Como foi seu envolvimento com a emancipação de Bom Retiro do Sul?

Hélio Musskopf: Eu votei pela primeira vez em minha vida em 1958, aos 19 anos, pela emancipação de Bom Retiro. E lá, em 1969, eu fui eleito vereador. Em janeiro de 73 eu me mudei para Estrela para ser secretário. Então, o início de minha caminhada na vida foi a favor da emancipação da minha terra natal. Depois, como deputado, fui presidente da Comissão de Assuntos Municipais por seis anos consecutivos.

Quais foram os principais desafios das comunidades para conquistar a independência administrativa?

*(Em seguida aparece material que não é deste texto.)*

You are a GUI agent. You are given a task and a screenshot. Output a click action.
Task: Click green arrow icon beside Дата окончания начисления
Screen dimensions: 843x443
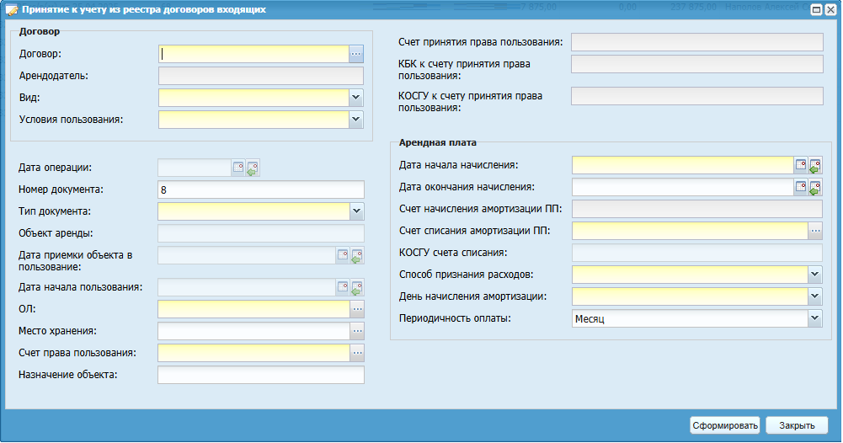click(814, 187)
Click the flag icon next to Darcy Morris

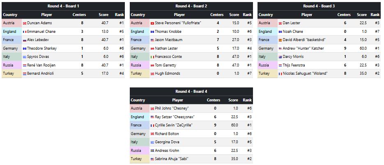click(281, 57)
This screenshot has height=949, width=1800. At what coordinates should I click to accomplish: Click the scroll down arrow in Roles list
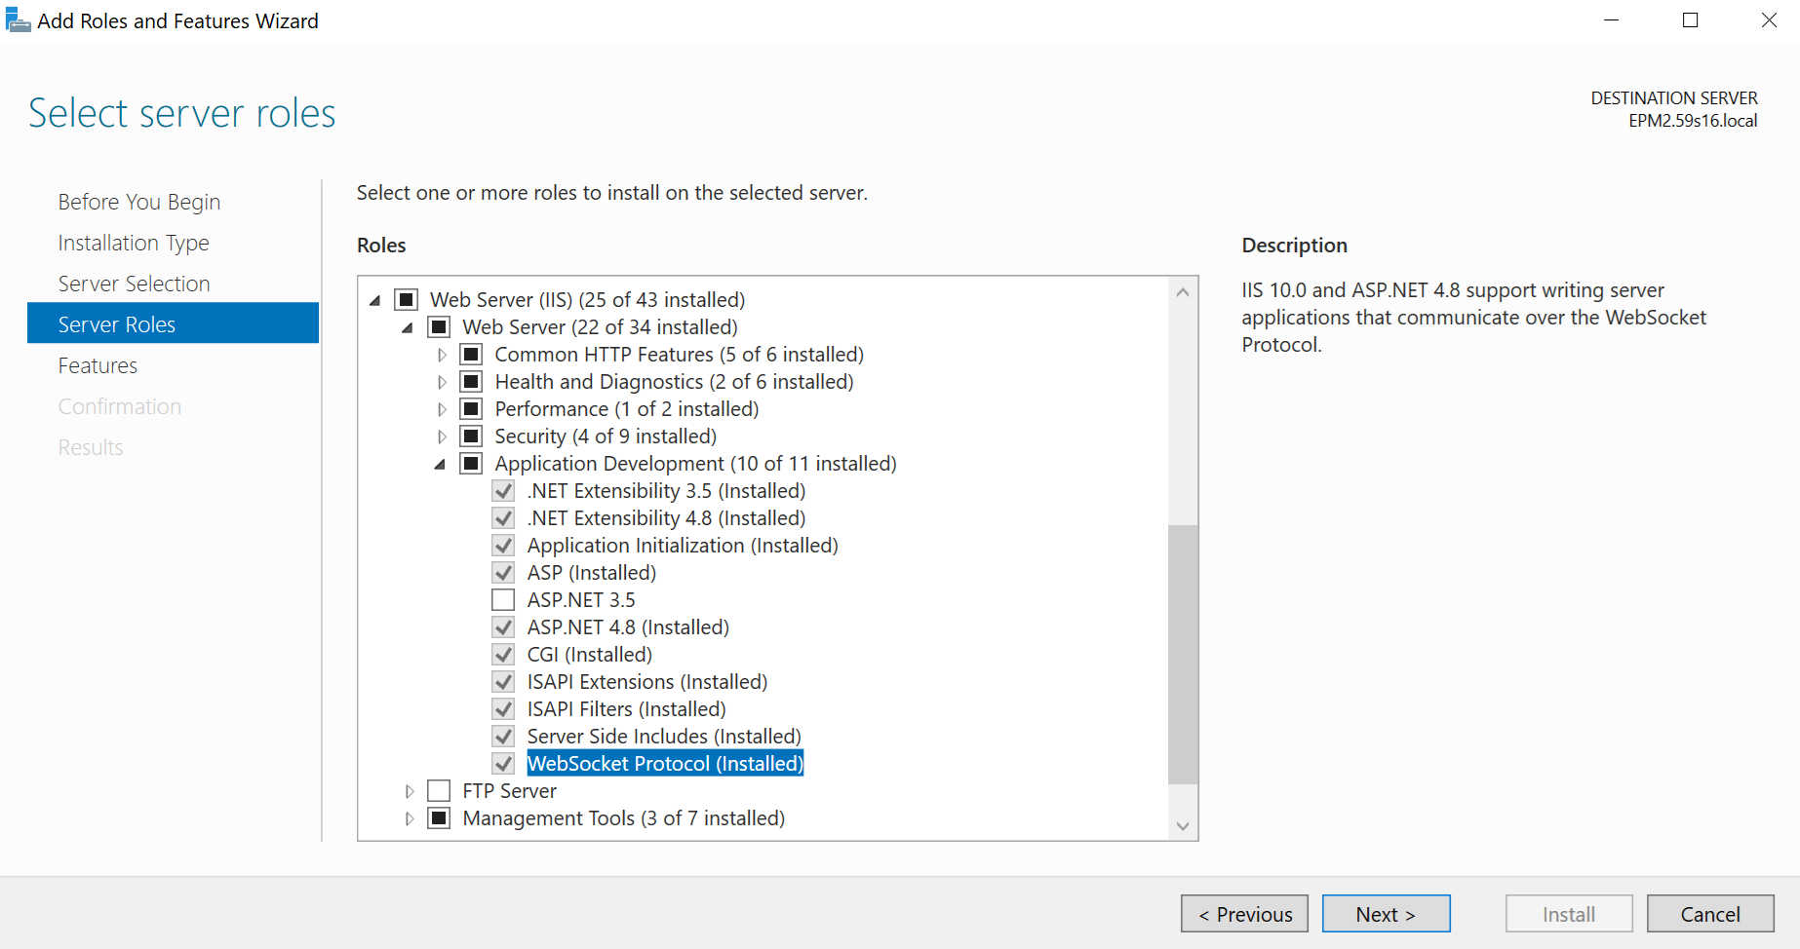[x=1183, y=826]

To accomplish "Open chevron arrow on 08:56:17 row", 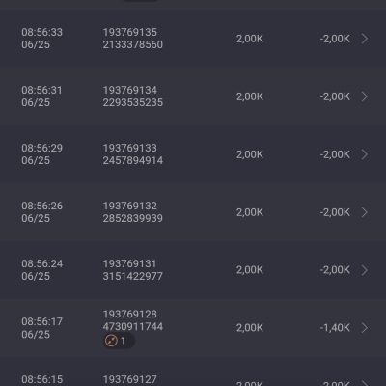I will click(365, 328).
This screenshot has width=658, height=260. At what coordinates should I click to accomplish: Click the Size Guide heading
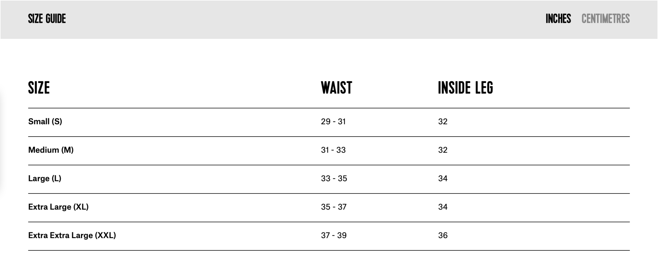(x=47, y=19)
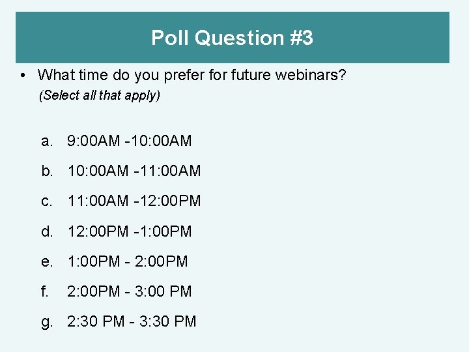Select option letter c.
Viewport: 469px width, 352px height.
point(47,201)
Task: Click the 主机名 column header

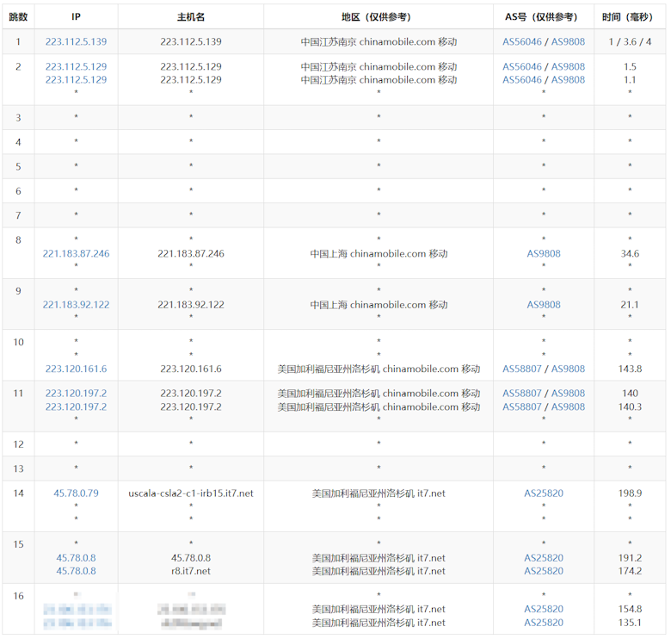Action: point(191,16)
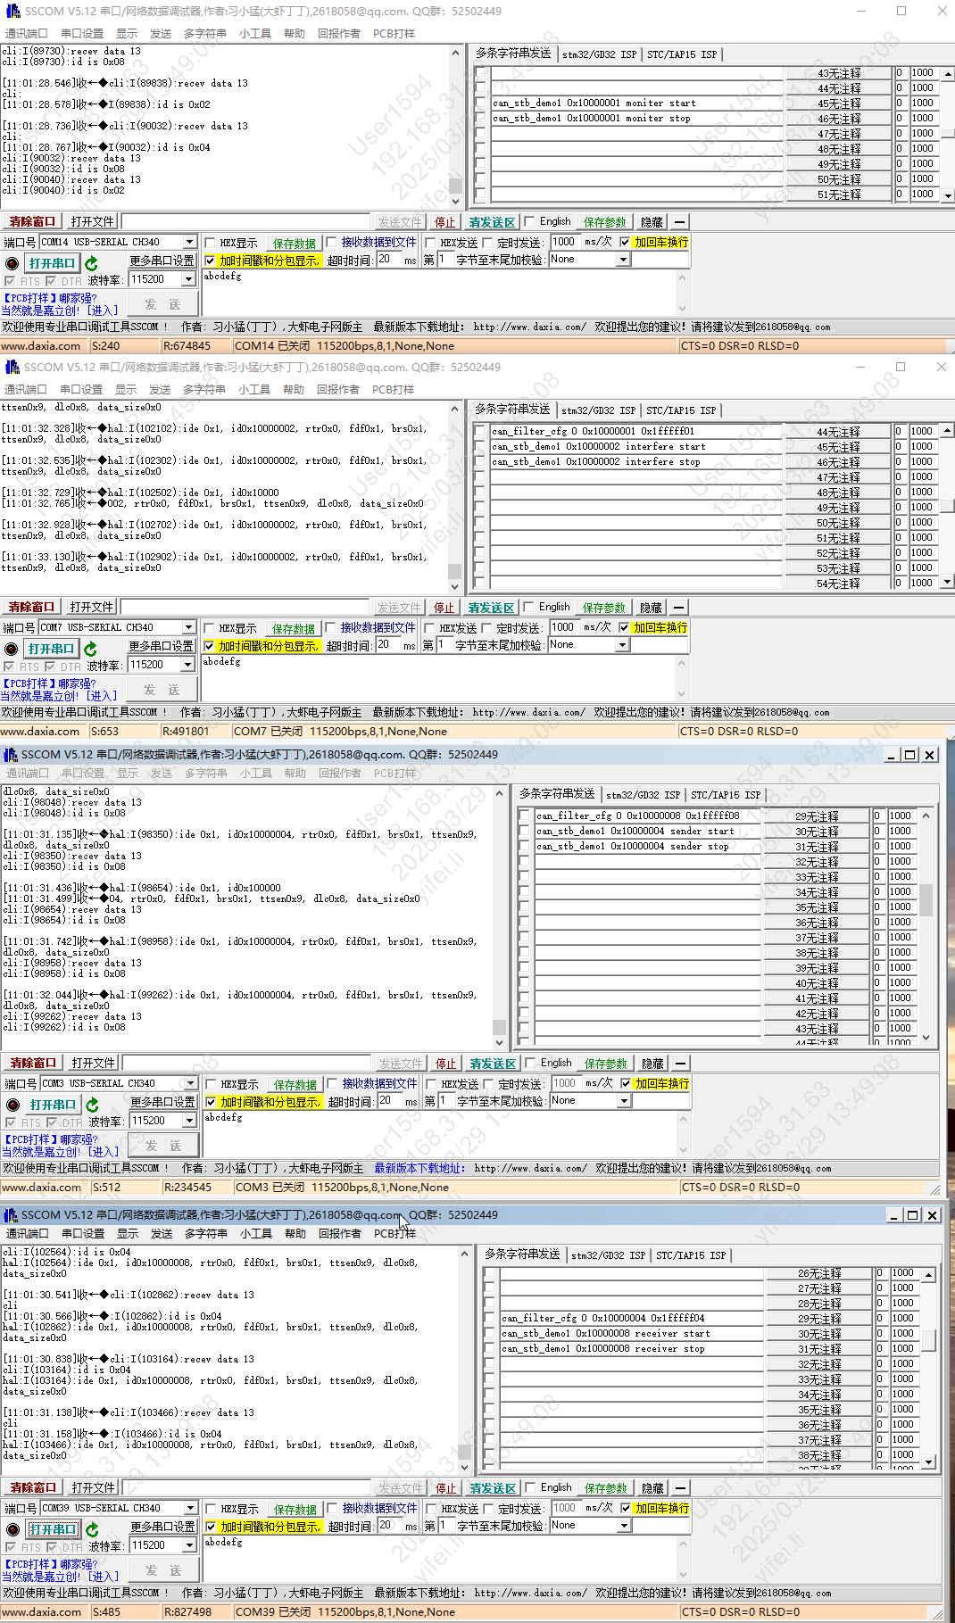Click the port status indicator beside COM14's 打开串口
Viewport: 955px width, 1623px height.
click(x=12, y=263)
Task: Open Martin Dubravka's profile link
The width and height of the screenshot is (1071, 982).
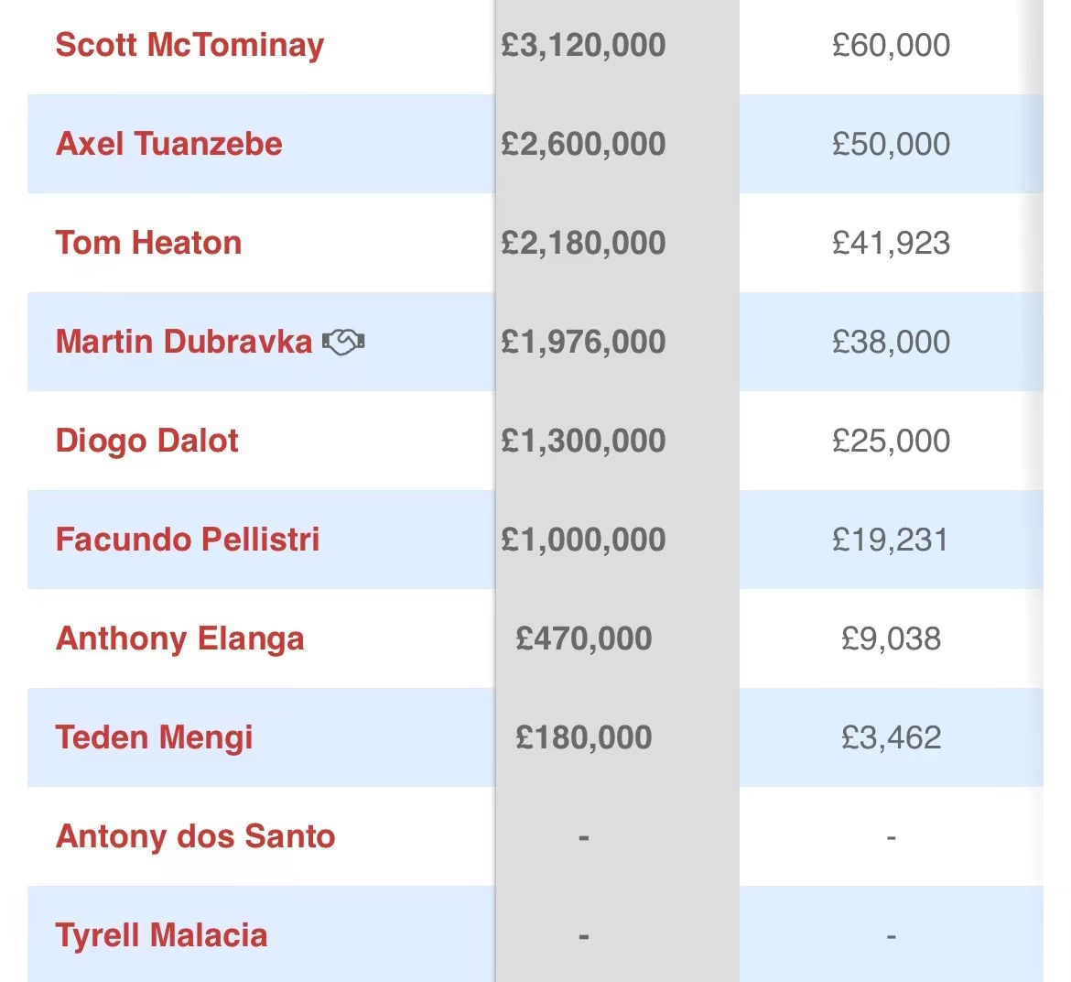Action: tap(184, 342)
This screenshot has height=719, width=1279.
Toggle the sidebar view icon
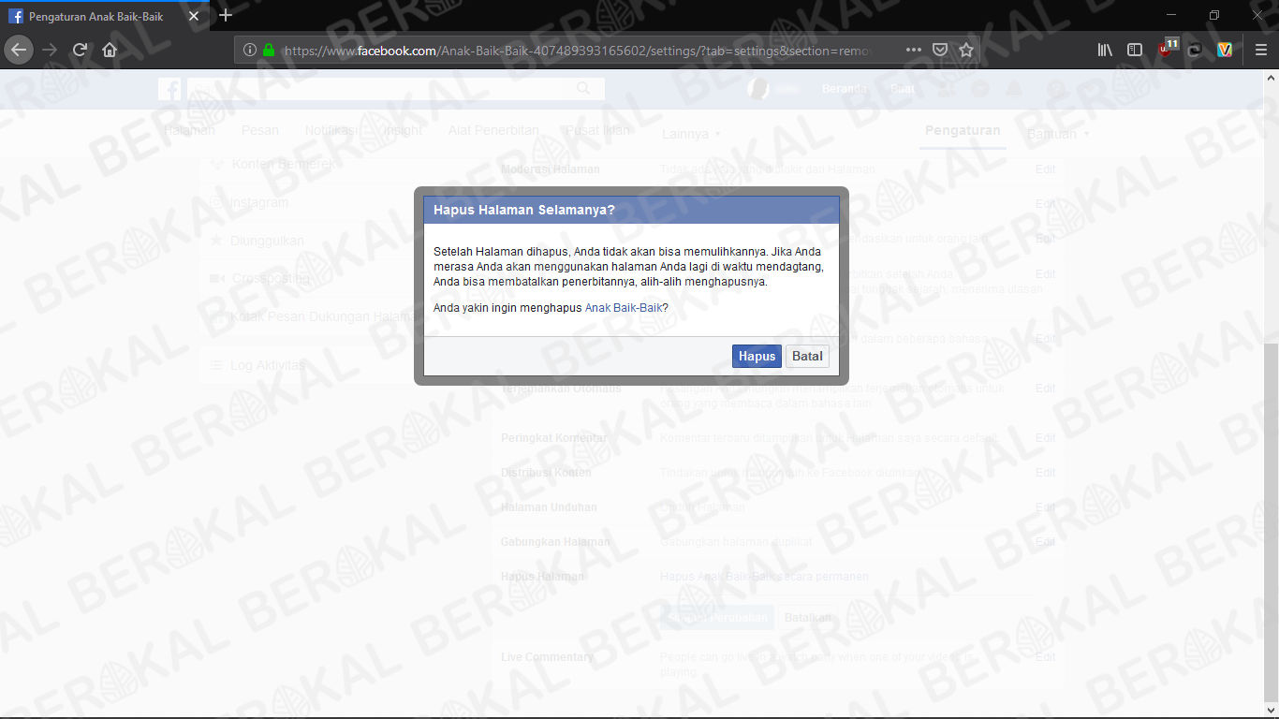(1135, 50)
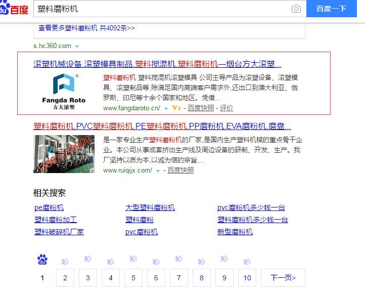Expand the dropdown arrow beside s.hc360.com
Viewport: 365px width, 297px height.
click(x=77, y=46)
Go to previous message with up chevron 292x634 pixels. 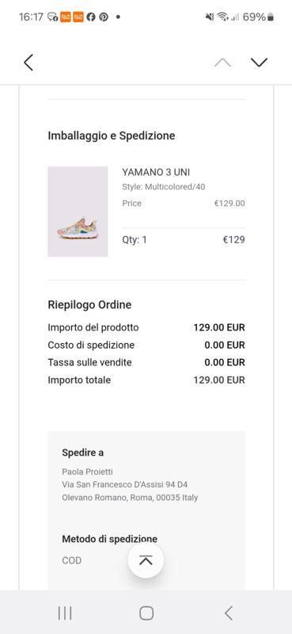(x=222, y=63)
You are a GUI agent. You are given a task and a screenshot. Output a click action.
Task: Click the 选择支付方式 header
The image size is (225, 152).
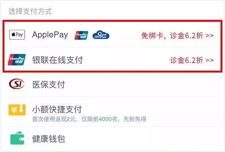30,11
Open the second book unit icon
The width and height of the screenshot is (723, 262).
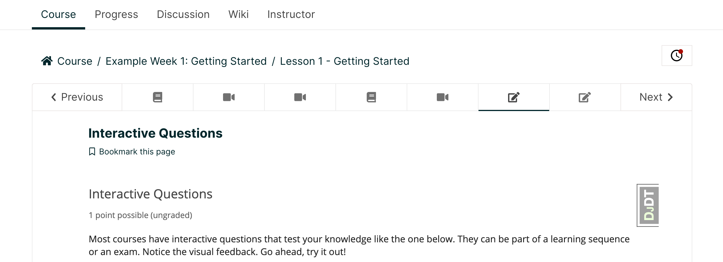pos(371,97)
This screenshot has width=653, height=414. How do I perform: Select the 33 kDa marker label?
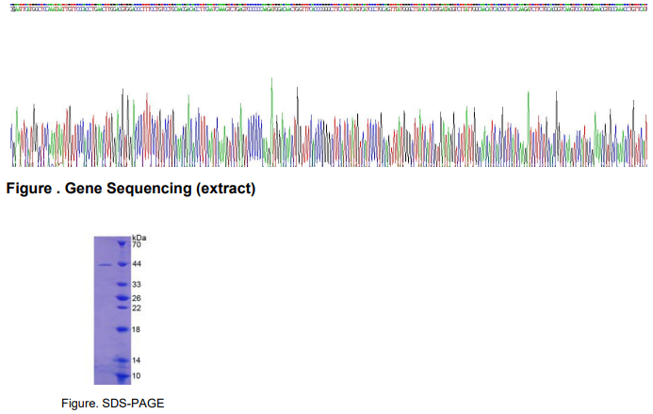click(x=137, y=284)
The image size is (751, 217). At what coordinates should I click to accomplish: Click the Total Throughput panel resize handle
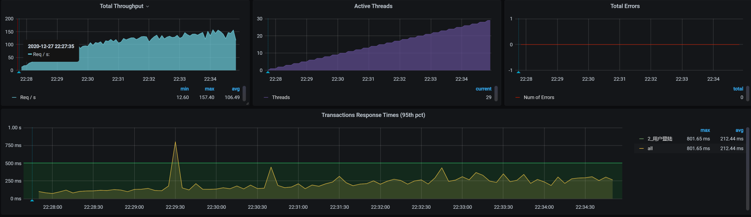(x=247, y=103)
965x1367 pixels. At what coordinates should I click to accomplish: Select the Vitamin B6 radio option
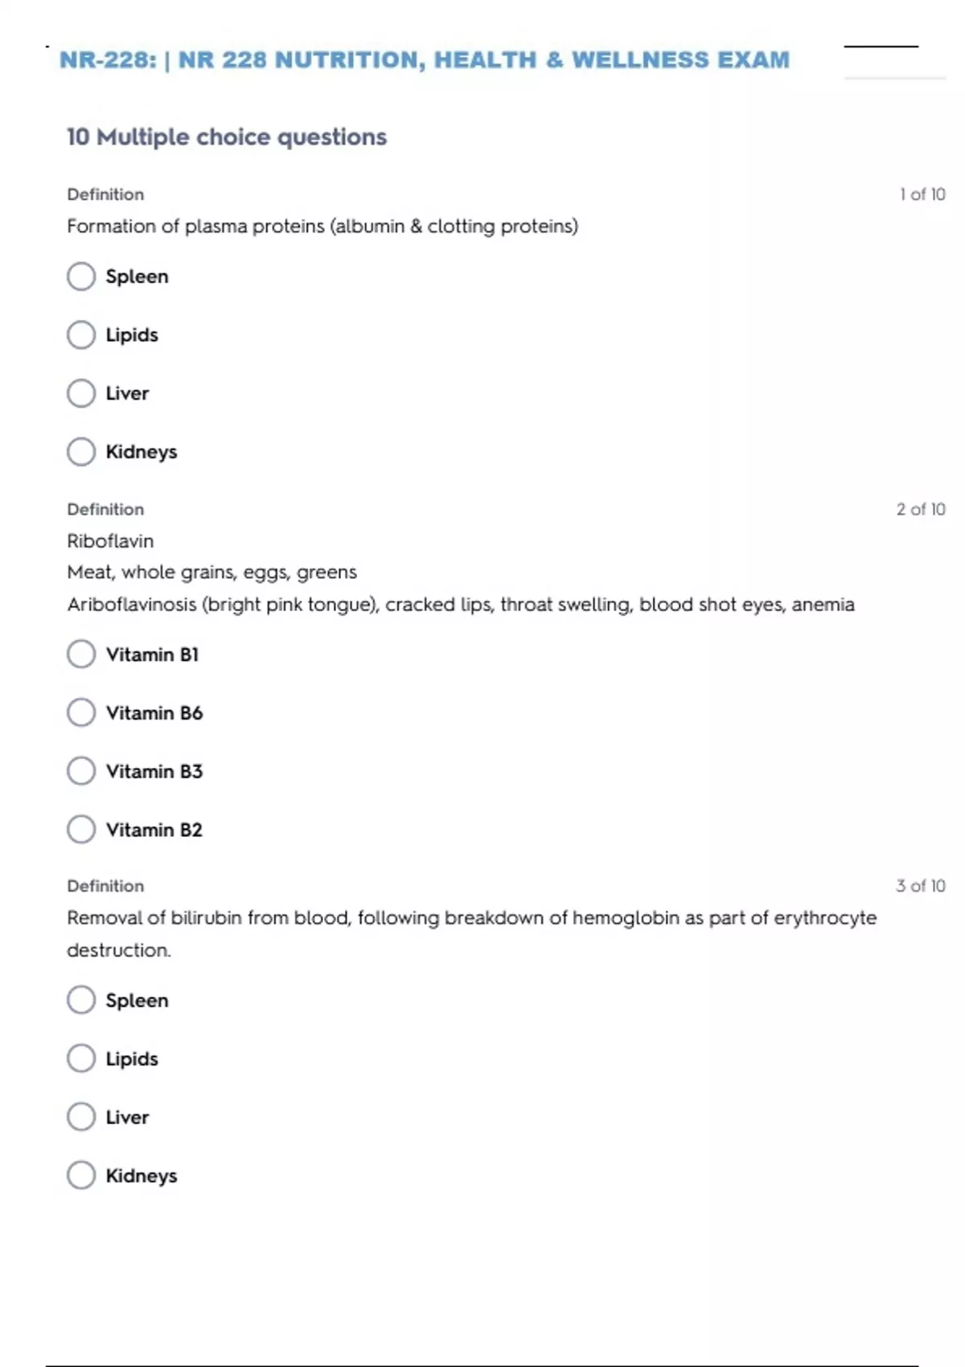[81, 712]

Musskopf: Na época havia uma lei muito rígida que regulava a emancipação. Então praticamente nenhuma comunidade que pretendia se emancipar tinha condições para atender as exigências da lei, como ter no mínimo 5 mil habitantes e 1,8 mil eleitores. Por isso, todos os outros precisavam negociar com o município mãe para que nenhum entrasse com recursos de inconstitucionalidade da lei. Precisava negociar com os prefeitos. Aí, muitas vezes uma determinada comunidade escolhia uma área, mas o prefeito achava que não, que naquele local tinha coisas importantes que o município não poderia abrir mão. Assim a gente foi negociando.

Quais foram os ganhos das emancipações?

Musskopf: No fim, acho que todos tiveram a alegria de se emancipar perceberam um novo desenvolvimento. Muitas comunidades se não fossem emancipadas teriam sumido. A administração pública não tinha condições de entender aquela comunidade, mas agora a localidade tinha recursos federais, tinha a sua prefeitura. Além do mais, isso trouxe um aumento de arrecadação para o Estado.

Como eram as campanhas organizadas pelas comunidades? Havia grande envolvimento da população?

Musskopf: Todas as localidades tinham que criar comissão local pró emancipação, que tinha diretoria eleita em assembleia e tudo mais para satisfazer todas as exigências da lei. Haviam alguns líderes que incentivavam a vontade de permanecer como município mãe e não ter um novo, pois entendiam que era muito difícil começar do zero.